Le maire de Bukavu a interdit mardi dernier aux services de sécurité non autorisés de prester aux postes frontaliers de cette ville pour mettre fin aux tracasseries diverses dont ils étaient accusés. Deux jours après cette mesure, ces services sont passés outre et ont repris leurs activités, rapporte radiookapi.net
Parmi ces services, celui de renseignements et de l’armée. Au lendemain de la décision du maire, des responsables de ces services ont manifesté leur mécontentement. Ils ont ainsi tenu une réunion à l’issue de laquelle ils ont décidé de poursuivre leur travail à la frontière de Ruzizi 1 Un officier de l’un de ces groupes soutient qu’ils ne peuvent sortir de là que sur ordre de la hiérarchie de la 10e région militaire. A ce propos le commandant intérimaire de la 10e région précise que les militaires affectés aux frontières ne sont concernés ni de près ni de loin dans la perception de taxes.
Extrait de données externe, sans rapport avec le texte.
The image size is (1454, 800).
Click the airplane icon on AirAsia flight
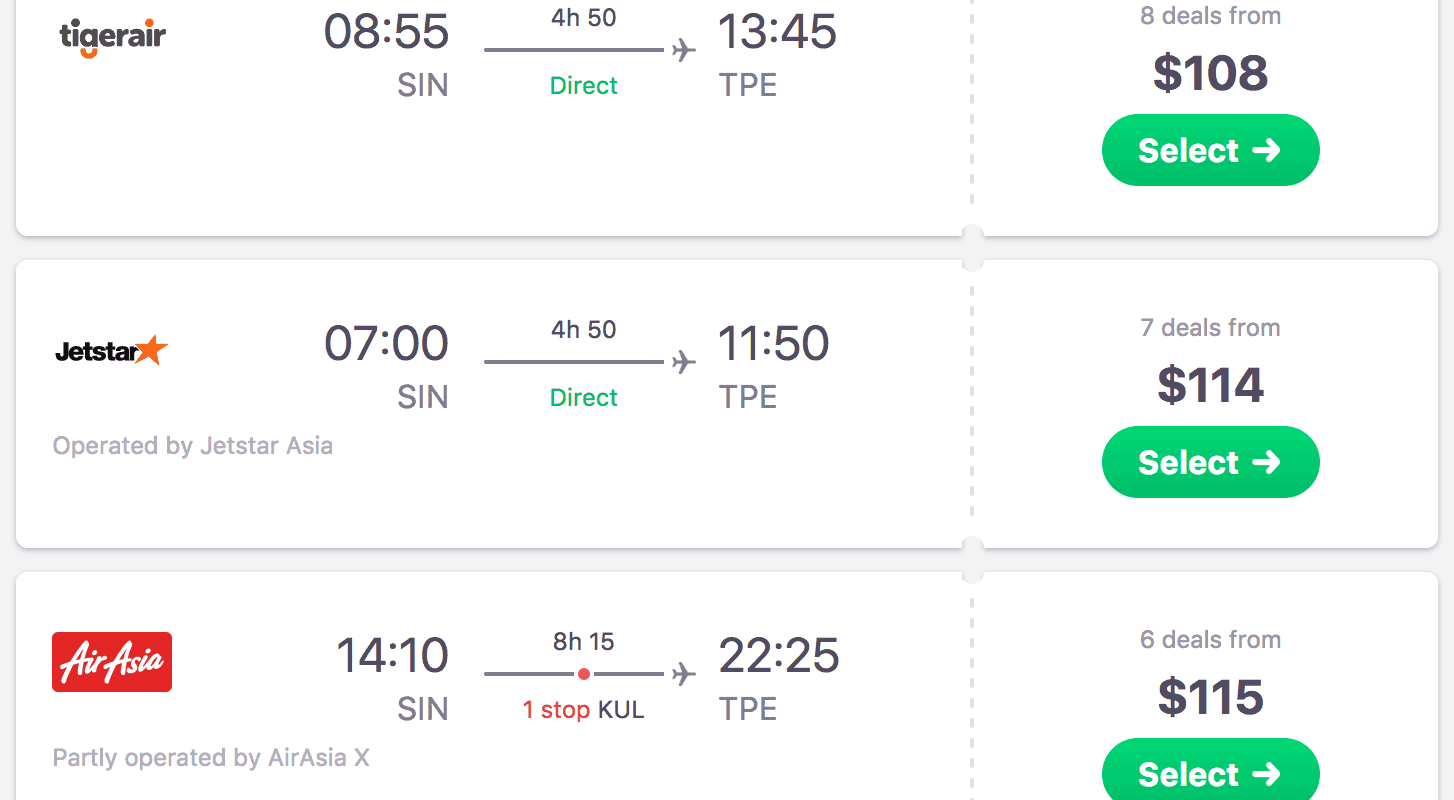tap(684, 674)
rnCe vendredi matin, le maire de Bukavu est repassé à la frontière pour rappeler que sa décision s’applique à tous les services non autorisés par l’ordonnance présidentielle. Cette ordonnance institue 5 services autorisés à fonctionner à la frontière : la DGM, l’Ofida, l’OCC, le service de l’hygiène et la police de frontière pour la sécurité des personnes et de leurs biens, a-t-il rappelé.
Le gouverneur de province ad intérim a réitéré son soutien au maire dans la lutte contre la présence des services de sécurité non autorisés à la frontière. Cependant, d’après le chef de l’exécutif provincial, les militaires commis à la sécurité ne sont pas totalement chassés de la frontière. Il les invite à travailler aux alentours pour ne pas gêner le mouvement des populations civiles auprès de qui certains agents de l’ordre sont accusés de percevoir des taxes illégales.